:: TASK PROMPT ::
The lines below starting at the line containing "Given: Save the generated cover" and ending at the line containing "Screen dimensions: 601x316" are to be repeated exactly, with both ends kept and nothing else added.
** Opening AVAILABLE DATA block **
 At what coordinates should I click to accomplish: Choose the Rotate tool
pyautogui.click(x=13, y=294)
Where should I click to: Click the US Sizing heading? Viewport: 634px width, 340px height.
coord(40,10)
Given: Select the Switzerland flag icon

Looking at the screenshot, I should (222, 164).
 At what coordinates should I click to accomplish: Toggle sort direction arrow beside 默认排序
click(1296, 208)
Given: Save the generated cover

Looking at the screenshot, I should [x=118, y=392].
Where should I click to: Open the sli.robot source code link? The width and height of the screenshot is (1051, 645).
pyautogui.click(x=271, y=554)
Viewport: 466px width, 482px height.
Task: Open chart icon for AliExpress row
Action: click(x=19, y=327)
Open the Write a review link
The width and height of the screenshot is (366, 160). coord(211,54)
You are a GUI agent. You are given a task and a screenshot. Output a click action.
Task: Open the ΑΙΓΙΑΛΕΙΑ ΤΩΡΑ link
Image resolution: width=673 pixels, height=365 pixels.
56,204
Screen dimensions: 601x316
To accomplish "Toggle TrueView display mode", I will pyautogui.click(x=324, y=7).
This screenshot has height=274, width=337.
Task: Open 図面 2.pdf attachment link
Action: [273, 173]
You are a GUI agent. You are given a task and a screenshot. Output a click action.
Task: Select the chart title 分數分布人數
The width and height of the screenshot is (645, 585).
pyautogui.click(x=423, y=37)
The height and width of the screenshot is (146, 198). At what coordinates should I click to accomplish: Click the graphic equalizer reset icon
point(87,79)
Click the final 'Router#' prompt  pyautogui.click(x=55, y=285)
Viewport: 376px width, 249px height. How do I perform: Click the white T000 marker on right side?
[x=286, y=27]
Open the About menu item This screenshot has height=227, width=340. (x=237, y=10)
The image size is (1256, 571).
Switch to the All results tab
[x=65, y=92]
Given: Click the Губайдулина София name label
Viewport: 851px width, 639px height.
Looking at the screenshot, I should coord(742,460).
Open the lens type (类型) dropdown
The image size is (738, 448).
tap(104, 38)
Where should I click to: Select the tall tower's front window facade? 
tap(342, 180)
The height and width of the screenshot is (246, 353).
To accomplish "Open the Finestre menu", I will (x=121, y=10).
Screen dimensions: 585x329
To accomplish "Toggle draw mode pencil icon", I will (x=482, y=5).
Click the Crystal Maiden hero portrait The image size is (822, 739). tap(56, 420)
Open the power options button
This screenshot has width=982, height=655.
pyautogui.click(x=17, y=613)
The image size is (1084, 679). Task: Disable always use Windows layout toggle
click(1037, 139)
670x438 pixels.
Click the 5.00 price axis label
** Closing AVAILABLE DATA block **
:: SOLUTION TO THIS EXERCISE ::
Given: Save the generated cover

Looking at the screenshot, I should [x=118, y=392].
Where should I click to: Open the sli.robot source code link? The width and height of the screenshot is (1051, 645).
pyautogui.click(x=271, y=554)
Viewport: 466px width, 482px height.
Task: Open chart icon for AliExpress row
Action: click(x=19, y=327)
Open the Write a review link
The width and height of the screenshot is (366, 160). coord(211,54)
You are a GUI agent. You are given a task and a screenshot. Output a click action.
Task: Open the ΑΙΓΙΑΛΕΙΑ ΤΩΡΑ link
Image resolution: width=673 pixels, height=365 pixels.
56,204
Screen dimensions: 601x316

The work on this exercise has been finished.